VI Zielonogórskie Grand Prix MTB Amatorów 2012 - Świdnica - start
-
DST
33.12km
-
Teren
33.12km
-
Czas
01:20
-
VAVG
24.84km/h
-
VMAX
43.40km/h
-
Temperatura
24.0°C
-
HRmax
188( 94%)
-
HRavg
180( 90%)
-
Kalorie 1424kcal
-
Sprzęt Biała Dama
-
Aktywność Jazda na rowerze
Kąpielom błotnym mówimy stanowcze NiE
© wasp91zg
Start tym razem odbył się pod Zieloną Górą w Świdnicy. Są tam ładne tereny i trzeba przyznać, że wykorzystano ich potencjał szykując fajną trasę. Oto jej PROFIL Od początku długi podjazd, który z każdym metrem robił się troszkę sztywniejszy, po czym szybki i szeroki zjazd przerwany singlem, który wybijał plomby z zębów.
Ciekawy byłem co mi ten start przyniesie, bo zupełnie nie byłem przygotowany. Ba, obudziłem się zmęczony jak po całym dniu pracy:/ Jednak trzeba się brać w garść i wykrzesać ile się da z tego co się ma.
-*-*-
Zadanie pisemne -
Przepisz, proszę, całą relację z wyścigu MTB zamieszczoną powyżej, bez żadnych zmian.

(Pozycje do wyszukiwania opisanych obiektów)
-*-*-
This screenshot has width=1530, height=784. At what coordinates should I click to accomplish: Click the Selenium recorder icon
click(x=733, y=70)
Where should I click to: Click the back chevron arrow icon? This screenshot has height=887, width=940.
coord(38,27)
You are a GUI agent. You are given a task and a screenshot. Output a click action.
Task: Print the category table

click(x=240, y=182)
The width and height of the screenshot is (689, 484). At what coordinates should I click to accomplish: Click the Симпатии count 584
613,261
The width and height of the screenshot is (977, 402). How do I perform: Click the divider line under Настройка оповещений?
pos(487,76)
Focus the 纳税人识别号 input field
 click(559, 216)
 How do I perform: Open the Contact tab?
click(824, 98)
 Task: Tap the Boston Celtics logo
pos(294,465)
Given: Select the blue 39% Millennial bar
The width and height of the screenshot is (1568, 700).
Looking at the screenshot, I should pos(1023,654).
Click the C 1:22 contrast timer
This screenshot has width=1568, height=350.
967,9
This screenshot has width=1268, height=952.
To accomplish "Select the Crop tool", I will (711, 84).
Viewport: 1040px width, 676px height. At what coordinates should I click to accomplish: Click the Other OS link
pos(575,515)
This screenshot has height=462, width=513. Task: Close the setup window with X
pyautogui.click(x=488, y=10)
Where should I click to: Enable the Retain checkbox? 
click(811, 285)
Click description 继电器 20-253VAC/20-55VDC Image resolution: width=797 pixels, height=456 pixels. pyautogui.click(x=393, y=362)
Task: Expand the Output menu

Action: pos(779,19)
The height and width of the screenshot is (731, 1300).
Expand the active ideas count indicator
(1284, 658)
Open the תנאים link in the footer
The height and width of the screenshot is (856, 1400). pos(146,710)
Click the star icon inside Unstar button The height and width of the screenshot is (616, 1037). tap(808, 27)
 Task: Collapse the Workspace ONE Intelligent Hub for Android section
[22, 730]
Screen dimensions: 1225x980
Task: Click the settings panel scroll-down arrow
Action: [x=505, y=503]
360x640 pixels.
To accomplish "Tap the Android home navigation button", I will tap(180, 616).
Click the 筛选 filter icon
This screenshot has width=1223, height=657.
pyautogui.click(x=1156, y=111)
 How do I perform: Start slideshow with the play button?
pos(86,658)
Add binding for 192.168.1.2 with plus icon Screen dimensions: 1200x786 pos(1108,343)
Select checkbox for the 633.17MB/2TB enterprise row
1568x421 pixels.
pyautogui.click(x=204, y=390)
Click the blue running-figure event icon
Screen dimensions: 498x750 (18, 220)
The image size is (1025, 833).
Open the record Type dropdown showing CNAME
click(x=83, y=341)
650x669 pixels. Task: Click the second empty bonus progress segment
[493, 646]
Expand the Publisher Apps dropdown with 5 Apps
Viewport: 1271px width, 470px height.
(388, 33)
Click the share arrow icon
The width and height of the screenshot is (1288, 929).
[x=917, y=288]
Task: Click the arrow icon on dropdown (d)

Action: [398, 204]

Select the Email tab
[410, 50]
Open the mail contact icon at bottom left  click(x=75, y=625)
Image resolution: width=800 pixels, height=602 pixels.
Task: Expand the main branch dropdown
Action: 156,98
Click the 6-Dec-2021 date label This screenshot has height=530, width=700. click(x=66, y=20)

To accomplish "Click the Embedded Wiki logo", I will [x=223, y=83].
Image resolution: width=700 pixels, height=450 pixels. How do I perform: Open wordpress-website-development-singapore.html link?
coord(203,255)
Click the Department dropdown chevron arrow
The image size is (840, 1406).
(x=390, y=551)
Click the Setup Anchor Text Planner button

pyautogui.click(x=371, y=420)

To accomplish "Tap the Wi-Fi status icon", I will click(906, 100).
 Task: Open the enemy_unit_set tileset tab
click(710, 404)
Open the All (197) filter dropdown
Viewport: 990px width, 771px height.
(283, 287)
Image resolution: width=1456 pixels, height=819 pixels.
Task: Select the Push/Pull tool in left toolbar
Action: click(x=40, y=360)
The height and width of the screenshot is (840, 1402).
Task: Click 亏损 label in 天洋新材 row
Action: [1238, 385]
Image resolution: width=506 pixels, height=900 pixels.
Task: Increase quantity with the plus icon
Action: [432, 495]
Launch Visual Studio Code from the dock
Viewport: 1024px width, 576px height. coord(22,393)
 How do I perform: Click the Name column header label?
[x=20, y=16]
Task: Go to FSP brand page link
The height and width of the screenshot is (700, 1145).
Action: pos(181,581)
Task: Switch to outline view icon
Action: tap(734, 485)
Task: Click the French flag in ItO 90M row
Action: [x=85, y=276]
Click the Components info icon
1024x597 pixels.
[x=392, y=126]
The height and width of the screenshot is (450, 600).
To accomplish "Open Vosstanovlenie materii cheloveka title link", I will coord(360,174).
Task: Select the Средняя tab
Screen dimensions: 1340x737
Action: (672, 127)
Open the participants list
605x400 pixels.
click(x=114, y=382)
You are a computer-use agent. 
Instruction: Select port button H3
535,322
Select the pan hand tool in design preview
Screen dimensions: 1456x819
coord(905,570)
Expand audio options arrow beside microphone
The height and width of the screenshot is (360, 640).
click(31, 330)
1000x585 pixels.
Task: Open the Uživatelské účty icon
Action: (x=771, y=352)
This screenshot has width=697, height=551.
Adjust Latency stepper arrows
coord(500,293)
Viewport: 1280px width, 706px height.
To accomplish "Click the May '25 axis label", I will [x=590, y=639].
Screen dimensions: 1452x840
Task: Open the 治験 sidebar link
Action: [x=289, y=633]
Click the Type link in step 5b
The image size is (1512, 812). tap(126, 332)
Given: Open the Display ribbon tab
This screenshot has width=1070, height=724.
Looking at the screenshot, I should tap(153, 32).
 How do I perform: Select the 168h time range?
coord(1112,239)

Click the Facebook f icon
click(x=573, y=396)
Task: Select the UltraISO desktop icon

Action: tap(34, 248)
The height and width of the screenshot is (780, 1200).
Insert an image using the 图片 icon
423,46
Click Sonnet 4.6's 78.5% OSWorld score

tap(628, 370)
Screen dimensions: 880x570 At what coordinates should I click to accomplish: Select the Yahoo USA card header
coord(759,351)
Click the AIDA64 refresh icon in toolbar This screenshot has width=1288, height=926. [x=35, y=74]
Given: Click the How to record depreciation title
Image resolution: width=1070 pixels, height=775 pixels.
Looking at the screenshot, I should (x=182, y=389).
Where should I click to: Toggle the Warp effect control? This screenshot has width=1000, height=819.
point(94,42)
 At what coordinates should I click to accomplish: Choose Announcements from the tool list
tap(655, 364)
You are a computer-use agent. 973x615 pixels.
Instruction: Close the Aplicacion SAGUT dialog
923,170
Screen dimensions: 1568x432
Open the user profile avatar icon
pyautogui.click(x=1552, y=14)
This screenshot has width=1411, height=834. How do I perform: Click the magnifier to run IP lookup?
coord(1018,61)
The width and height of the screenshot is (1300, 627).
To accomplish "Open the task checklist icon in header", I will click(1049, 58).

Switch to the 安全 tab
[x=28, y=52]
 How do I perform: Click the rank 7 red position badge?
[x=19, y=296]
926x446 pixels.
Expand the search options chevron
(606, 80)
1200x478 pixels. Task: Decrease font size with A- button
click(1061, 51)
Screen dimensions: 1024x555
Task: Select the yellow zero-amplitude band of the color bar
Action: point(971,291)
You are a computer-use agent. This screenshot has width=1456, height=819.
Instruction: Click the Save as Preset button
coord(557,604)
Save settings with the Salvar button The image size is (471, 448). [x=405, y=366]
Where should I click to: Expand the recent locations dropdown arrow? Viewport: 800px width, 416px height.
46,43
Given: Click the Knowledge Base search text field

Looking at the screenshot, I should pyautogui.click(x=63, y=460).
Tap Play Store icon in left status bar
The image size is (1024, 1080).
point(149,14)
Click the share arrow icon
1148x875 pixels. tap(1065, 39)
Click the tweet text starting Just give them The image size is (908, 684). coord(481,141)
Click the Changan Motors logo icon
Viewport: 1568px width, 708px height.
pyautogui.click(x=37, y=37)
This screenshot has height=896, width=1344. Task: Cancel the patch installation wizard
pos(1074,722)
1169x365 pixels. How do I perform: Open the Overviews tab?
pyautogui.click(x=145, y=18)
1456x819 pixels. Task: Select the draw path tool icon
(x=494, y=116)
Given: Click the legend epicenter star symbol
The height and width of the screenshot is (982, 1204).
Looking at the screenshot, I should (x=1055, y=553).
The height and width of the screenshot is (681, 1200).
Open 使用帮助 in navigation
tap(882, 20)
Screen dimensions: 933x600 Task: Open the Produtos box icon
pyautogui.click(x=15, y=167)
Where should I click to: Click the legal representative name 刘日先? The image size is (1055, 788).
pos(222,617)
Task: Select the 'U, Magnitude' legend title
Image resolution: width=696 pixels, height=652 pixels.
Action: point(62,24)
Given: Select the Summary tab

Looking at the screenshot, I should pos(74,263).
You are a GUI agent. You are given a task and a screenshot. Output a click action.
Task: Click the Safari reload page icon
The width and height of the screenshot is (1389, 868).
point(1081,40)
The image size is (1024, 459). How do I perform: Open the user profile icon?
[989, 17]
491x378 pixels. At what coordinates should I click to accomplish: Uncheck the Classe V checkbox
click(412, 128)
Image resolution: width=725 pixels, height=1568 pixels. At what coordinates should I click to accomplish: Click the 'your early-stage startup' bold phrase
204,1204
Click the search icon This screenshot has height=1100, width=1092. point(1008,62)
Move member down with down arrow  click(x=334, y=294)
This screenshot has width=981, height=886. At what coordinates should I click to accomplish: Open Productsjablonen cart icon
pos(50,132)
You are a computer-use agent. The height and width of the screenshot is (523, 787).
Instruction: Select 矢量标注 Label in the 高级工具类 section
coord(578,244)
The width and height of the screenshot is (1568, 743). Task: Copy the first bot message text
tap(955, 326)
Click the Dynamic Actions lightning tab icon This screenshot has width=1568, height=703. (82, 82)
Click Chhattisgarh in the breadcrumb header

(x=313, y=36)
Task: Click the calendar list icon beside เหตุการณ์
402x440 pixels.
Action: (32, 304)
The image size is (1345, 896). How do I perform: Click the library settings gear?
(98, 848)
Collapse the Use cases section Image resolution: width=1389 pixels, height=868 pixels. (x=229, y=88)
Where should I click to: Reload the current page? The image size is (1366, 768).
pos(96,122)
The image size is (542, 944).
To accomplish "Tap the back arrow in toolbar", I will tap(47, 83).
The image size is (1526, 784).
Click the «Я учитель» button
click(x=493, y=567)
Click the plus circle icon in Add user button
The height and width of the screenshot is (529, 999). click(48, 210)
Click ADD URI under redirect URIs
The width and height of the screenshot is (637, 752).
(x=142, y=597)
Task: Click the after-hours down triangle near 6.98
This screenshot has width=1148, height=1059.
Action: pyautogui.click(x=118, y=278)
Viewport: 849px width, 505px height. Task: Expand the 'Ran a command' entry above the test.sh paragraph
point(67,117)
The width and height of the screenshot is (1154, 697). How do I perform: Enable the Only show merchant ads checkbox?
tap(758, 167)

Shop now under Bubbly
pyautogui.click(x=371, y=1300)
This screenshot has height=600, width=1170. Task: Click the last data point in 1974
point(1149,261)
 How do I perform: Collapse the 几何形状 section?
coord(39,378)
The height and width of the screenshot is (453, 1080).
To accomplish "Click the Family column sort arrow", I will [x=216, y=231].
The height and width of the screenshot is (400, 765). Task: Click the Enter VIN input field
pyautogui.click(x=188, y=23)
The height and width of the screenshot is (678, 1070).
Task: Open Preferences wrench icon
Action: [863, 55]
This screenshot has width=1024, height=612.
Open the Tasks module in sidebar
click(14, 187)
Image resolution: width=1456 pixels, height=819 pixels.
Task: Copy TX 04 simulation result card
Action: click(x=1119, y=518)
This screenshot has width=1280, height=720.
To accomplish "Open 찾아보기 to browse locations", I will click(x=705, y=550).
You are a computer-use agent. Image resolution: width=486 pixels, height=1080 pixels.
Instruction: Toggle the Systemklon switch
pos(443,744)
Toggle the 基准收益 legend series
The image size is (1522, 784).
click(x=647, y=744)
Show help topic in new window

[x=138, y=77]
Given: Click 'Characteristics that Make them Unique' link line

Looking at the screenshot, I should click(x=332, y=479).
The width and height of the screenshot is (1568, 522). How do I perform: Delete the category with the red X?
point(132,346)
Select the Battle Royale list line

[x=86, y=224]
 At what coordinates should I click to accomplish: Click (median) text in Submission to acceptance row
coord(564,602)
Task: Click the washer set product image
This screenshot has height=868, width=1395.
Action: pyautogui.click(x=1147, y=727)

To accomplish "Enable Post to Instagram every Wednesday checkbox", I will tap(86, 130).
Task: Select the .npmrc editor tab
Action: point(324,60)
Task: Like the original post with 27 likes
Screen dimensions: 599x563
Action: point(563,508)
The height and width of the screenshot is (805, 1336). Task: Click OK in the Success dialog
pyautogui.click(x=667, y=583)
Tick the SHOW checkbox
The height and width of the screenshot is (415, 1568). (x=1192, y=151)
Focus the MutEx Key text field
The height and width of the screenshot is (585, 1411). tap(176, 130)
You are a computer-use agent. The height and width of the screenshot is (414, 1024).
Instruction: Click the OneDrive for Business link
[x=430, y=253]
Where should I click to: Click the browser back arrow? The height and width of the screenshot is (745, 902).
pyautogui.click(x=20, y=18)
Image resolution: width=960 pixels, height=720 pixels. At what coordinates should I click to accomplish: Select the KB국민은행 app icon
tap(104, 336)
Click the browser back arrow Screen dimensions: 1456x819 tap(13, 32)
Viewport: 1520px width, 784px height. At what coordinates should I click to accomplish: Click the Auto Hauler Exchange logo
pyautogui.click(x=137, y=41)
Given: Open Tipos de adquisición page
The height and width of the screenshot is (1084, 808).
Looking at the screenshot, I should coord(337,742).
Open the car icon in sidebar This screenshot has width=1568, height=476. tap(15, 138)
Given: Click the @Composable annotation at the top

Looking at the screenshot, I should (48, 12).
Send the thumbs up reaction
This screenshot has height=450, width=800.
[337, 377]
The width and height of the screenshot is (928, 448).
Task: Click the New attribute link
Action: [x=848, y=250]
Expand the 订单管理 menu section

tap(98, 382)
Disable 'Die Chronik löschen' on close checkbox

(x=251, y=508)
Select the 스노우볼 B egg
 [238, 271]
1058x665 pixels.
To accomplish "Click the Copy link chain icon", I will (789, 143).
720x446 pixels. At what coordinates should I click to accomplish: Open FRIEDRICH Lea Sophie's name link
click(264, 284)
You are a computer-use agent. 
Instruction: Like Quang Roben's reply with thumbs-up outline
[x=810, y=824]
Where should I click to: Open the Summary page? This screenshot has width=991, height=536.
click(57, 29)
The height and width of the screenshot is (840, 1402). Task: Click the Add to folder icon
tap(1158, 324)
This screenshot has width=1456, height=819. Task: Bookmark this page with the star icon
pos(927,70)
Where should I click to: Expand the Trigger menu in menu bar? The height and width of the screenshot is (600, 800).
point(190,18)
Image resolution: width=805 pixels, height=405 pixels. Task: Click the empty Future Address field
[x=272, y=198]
-*-*-
Odpowiedź do zadania -
VI Zielonogórskie Grand Prix MTB Amatorów 2012 - Świdnica - start
-
DST
33.12km
-
Teren
33.12km
-
Czas
01:20
-
VAVG
24.84km/h
-
VMAX
43.40km/h
-
Temperatura
24.0°C
-
HRmax
188( 94%)
-
HRavg
180( 90%)
-
Kalorie 1424kcal
-
Sprzęt Biała Dama
-
Aktywność Jazda na rowerze
Kąpielom błotnym mówimy stanowcze NiE
© wasp91zg
Start tym razem odbył się pod Zieloną Górą w Świdnicy. Są tam ładne tereny i trzeba przyznać, że wykorzystano ich potencjał szykując fajną trasę. Oto jej PROFIL Od początku długi podjazd, który z każdym metrem robił się troszkę sztywniejszy, po czym szybki i szeroki zjazd przerwany singlem, który wybijał plomby z zębów.
Ciekawy byłem co mi ten start przyniesie, bo zupełnie nie byłem przygotowany. Ba, obudziłem się zmęczony jak po całym dniu pracy:/ Jednak trzeba się brać w garść i wykrzesać ile się da z tego co się ma.